Metropolitan Police Target Prince Andrew’s Security Detail in Epstein Trafficking Probe
Investigators scrutinize London airports and Windsor estate as court document dump triggers misconduct investigation.


Carla Rooney
The Metropolitan Police has demanded that Prince Andrew’s former bodyguards come forward with testimony as the fallout from the United States Department of Justice’s release of millions of Epstein court documents intensifies.
The Metropolitan Police asserts that these high-traffic aviation facilities functioned as essential nodes for systemic abuse and the illicit movement of minors across international borders. Beyond the tarmac, the investigation has breached the gates of the Duke of York’s former residence in Windsor following his arrest on suspicion of misconduct in public office.

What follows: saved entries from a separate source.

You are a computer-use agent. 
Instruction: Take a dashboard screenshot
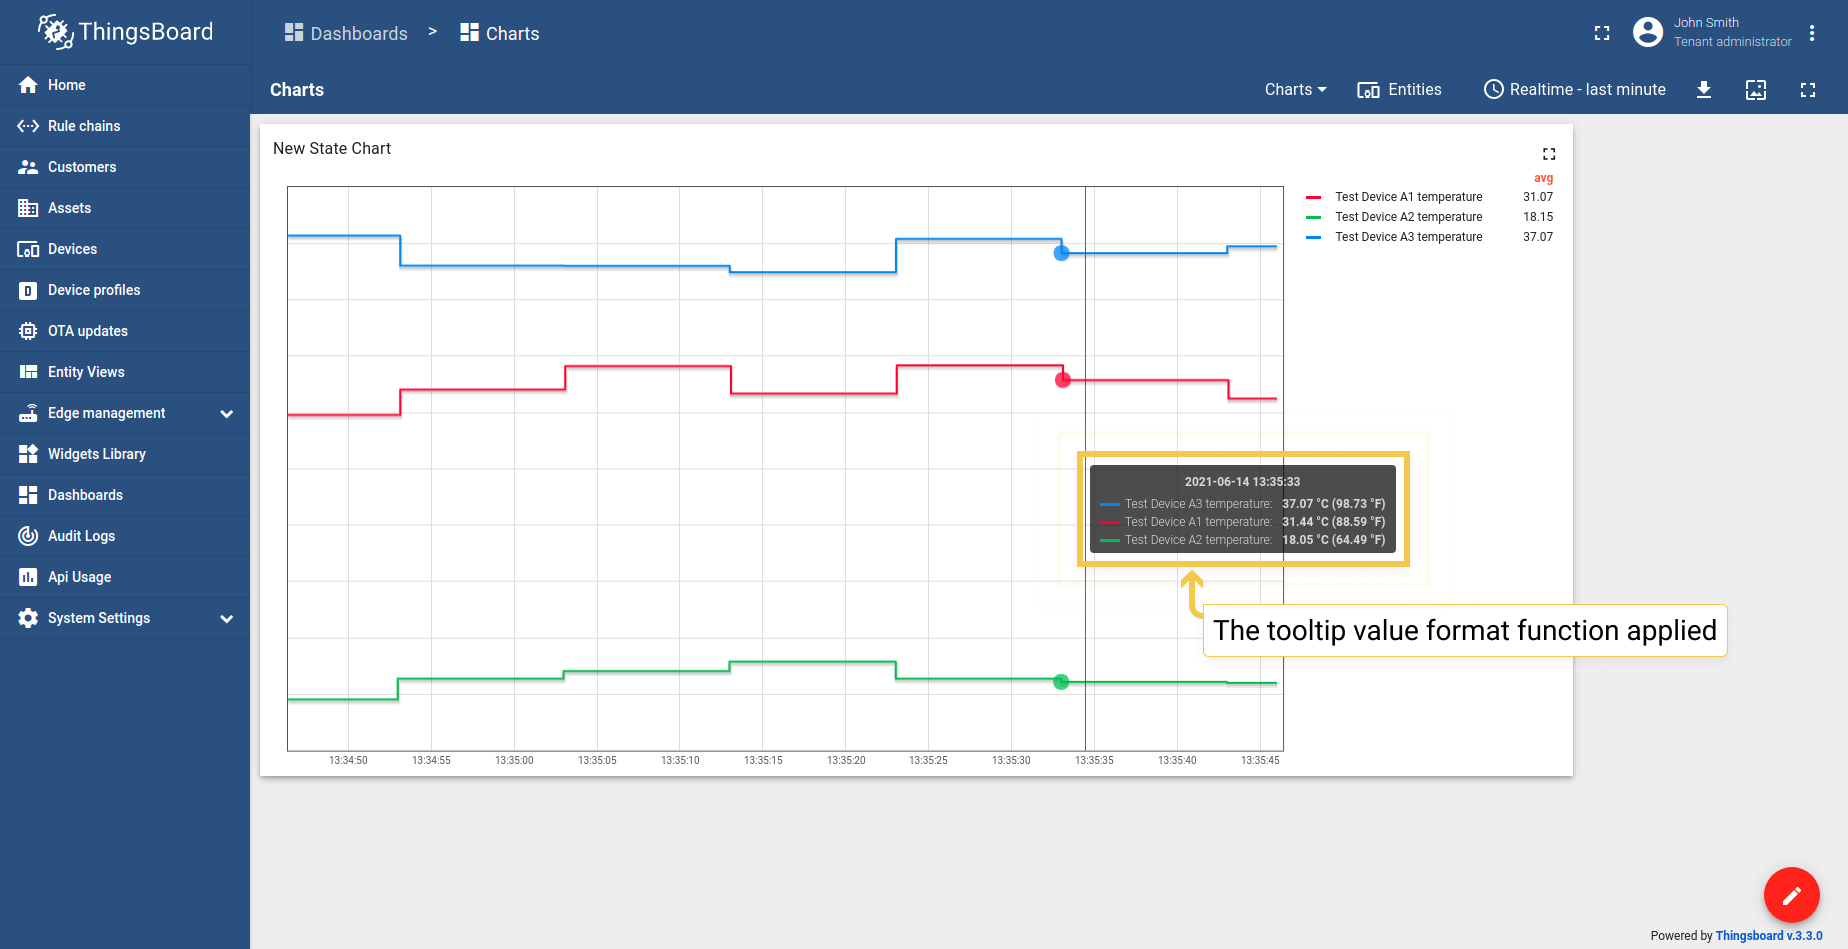pyautogui.click(x=1756, y=90)
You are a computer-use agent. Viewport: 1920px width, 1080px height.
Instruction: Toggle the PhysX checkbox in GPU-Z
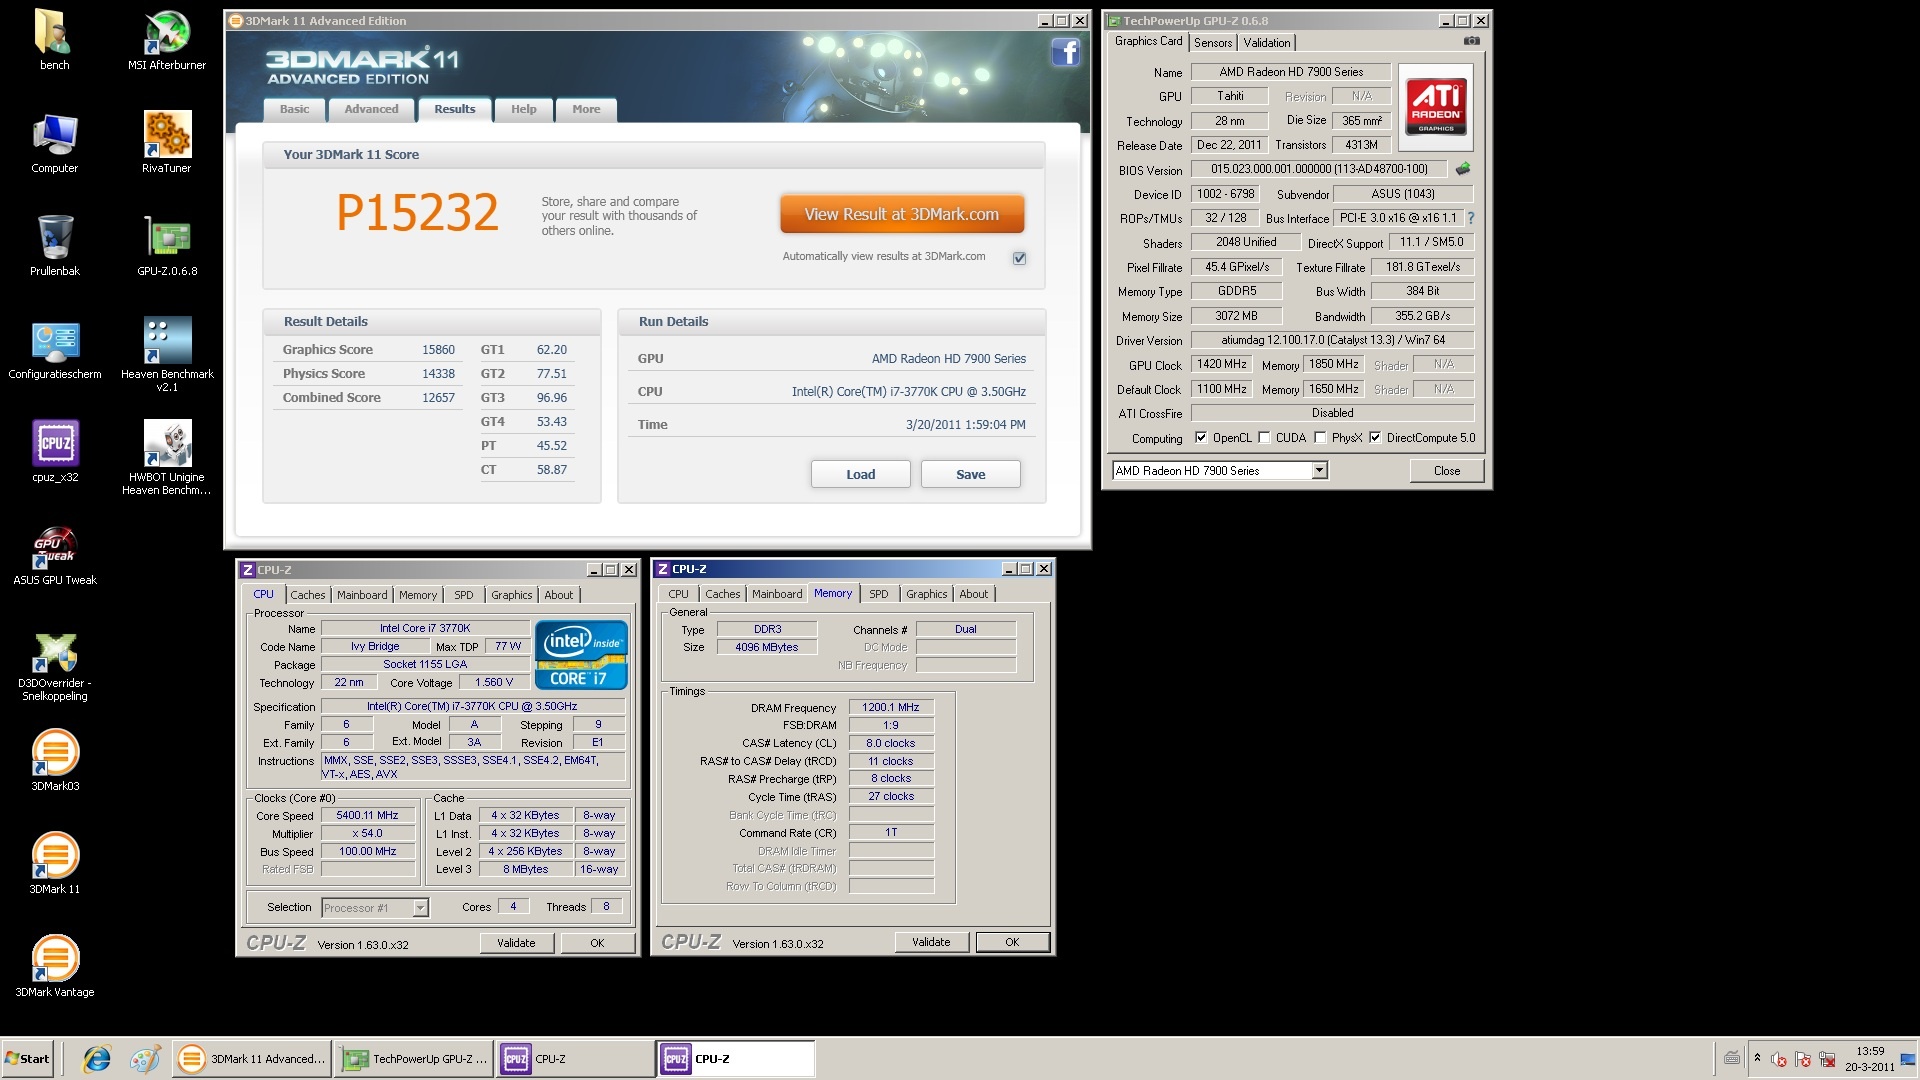[1320, 438]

This dramatic escalation sees investigators probing whether members of the Royalty and Specialist Protection (RaSP) command witnessed or facilitated illicit activities during high-profile excursions to Epstein’s private Caribbean island. Former officers have broken ranks to allege that specific protection details deliberately ignored the Prince’s conduct while stationed at these secluded retreats.

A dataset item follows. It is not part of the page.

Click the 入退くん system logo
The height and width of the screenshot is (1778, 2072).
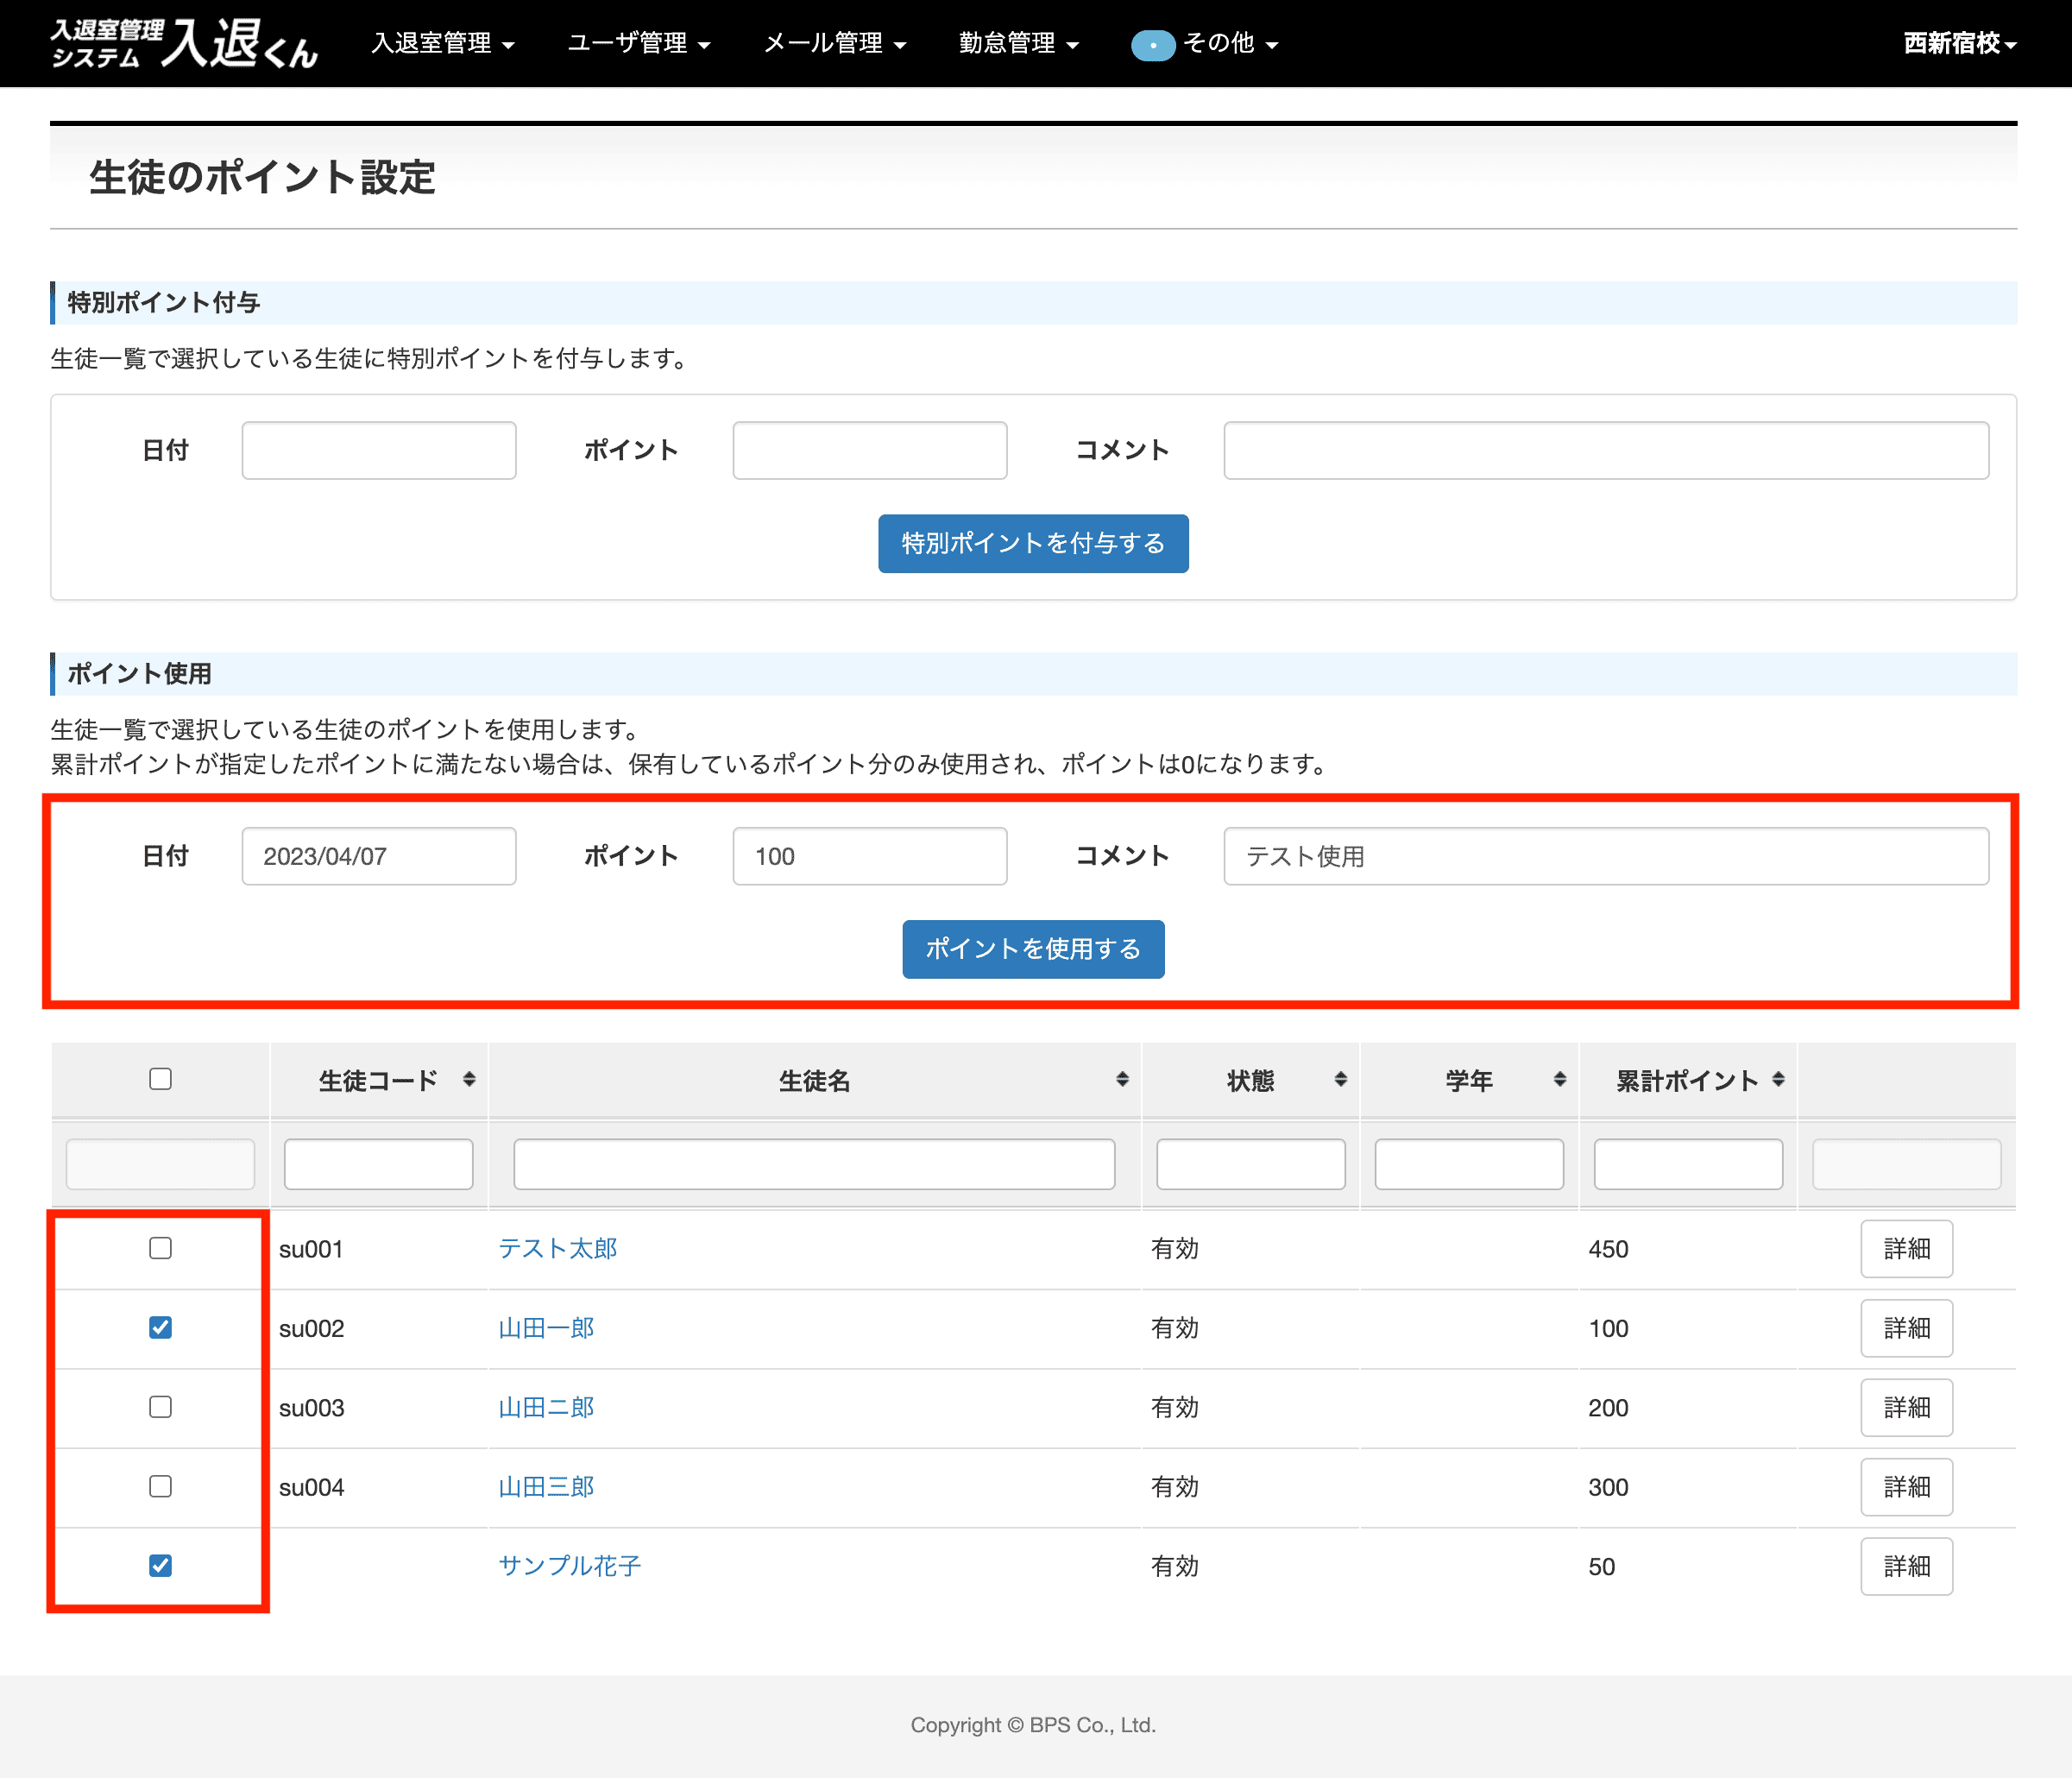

Such allegations suggest a catastrophic failure of oversight within the elite units tasked with guarding the monarchy's most senior figures. Further complicating the legal landscape, unsealed Epstein files indicate the former prince may have shared sensitive government documents and proprietary commercial information with the financier.

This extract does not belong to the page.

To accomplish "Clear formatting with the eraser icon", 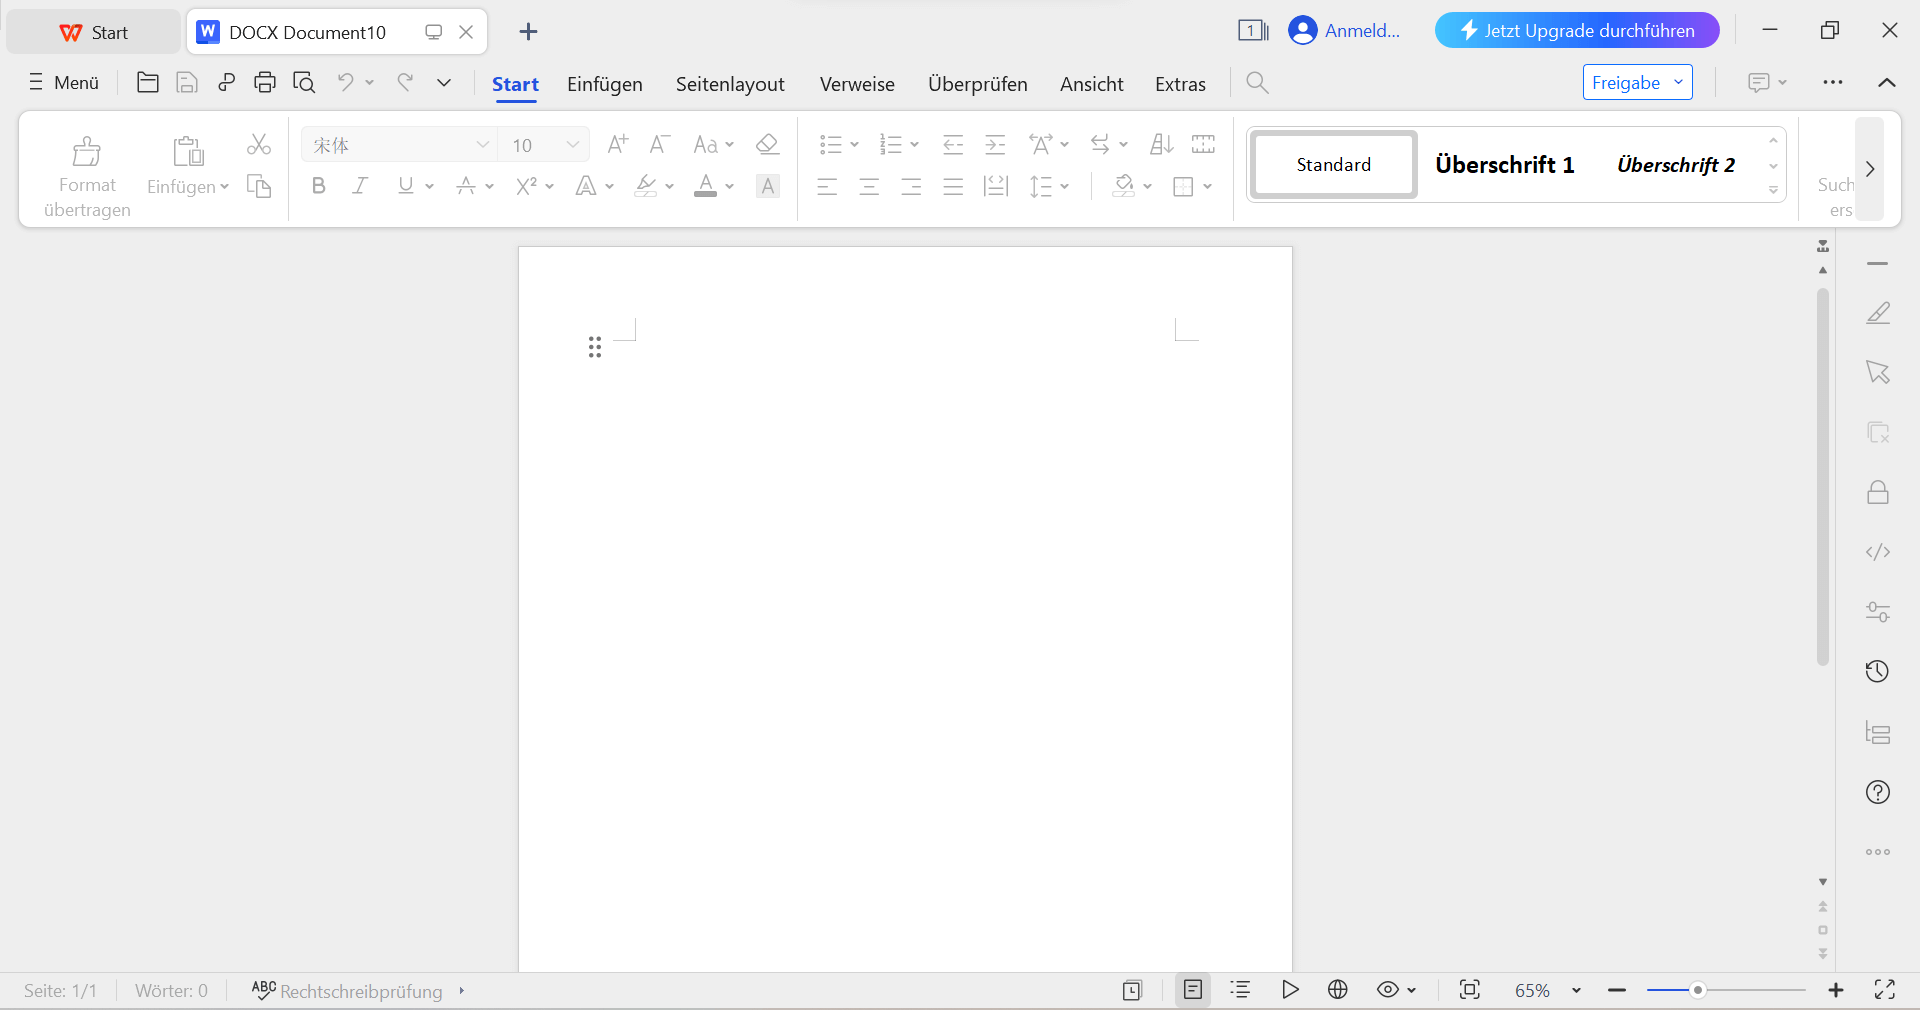I will point(767,144).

This potential breach of state security has ignited a constitutional firestorm, forcing the government to weigh legislation that would formally excise Andrew from the line of royal succession. The investigation’s momentum now hinges on the silence of the security apparatus that once cocooned the Duke, as authorities work to quantify the logistical support provided to Epstein’s network.
This scrutiny signals a historic rupture in the traditional deference shown by the Metropolitan Police toward the Crown, challenging the very sanctity of royal protection commands. The Royalty and Specialist Protection command, historically an impenetrable fortress of discretion, now finds its internal culture dissected by international criminal investigators.
By mapping the movement of minors through Stansted and other regional hubs, detectives intend to reconstruct the precise flight paths into the private estates of the global elite. The eventual findings could fundamentally reshape the legal doctrines surrounding diplomatic immunity and the accountability of state-funded security personnel.
Should the allegations of document sharing be substantiated, the case will pivot from a scandal of personal depravity to a high-stakes national security crisis. Government officials are currently navigating the complex constitutional mechanics required to strip a royal of their succession rights, a move with almost no modern precedent.
The mounting pressure on former protection officers to violate their oaths of silence indicates that the Metropolitan Police is prepared to follow the evidence into the highest echelons of power. As the ongoing document release from the Department of Justice yields fresh leads, the dark intersection of extreme wealth and systemic exploitation becomes increasingly undeniable.
The central question remains whether the logistical infrastructure of the British state was inadvertently exploited or complicitly deployed to shield a global trafficking operation. The coming weeks will determine if the testimony of the security detail provides the final, damning link between the financier’s network and the Duke’s official state activities.